O professor de jiu-jitsu Melqui Galvão foi preso em Manaus após ser investigado por crimes sexuais contra alunas menores de idade. A prisão temporária foi decretada pela 8ª Delegacia de Defesa da Mulher de São Paulo após denúncias envolvendo ao menos três vítimas. O suspeito, que também era servidor da Polícia Civil do Amazonas e atuava como instrutor de defesa pessoal nos cursos de formação, foi afastado do cargo.
O caso veio à tona após a família de uma aluna de 17 anos procurar a polícia em São Paulo. Segundo a adolescente, os abusos teriam ocorrido em fevereiro, durante uma viagem para uma competição internacional na Itália, realizada com outros atletas da equipe. Em uma gravação de 16 minutos, o próprio treinador enviou um áudio aos pais da jovem admitindo indiretamente o ocorrido e afirmando estar arrependido. Na mesma gravação, ofereceu dinheiro e participação em uma academia nos Estados Unidos para tentar desencorajar a família de fazer a denúncia.
Durante as investigações, outras duas vítimas foram identificadas em diferentes estados. Uma delas relatou ter 12 anos na época dos fatos.
Conhecido no mundo das artes marciais, Galvão era dono de uma rede de escolas em Manaus, São Paulo e Jundiaí e era referência para centenas de crianças e adolescentes.

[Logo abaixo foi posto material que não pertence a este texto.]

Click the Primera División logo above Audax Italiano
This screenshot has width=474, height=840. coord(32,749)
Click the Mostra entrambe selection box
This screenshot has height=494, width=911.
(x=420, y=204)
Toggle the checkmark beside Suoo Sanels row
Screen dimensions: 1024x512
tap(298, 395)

A Confederação Brasileira e a Internacional de Jiu-Jítsu manifestaram indignação, classificaram as ações como inaceitáveis e anunciaram que ele será banido de eventos e atividades promovidas pelas entidades.
O filho do treinador, o multicampeão Mica Galvão, se pronunciou nas redes sociais. Ele disse que, apesar de ter sido o pai quem o ensinou a lutar e a ter caráter, espera que os fatos sejam apurados com seriedade e que a Justiça cumpra seu papel.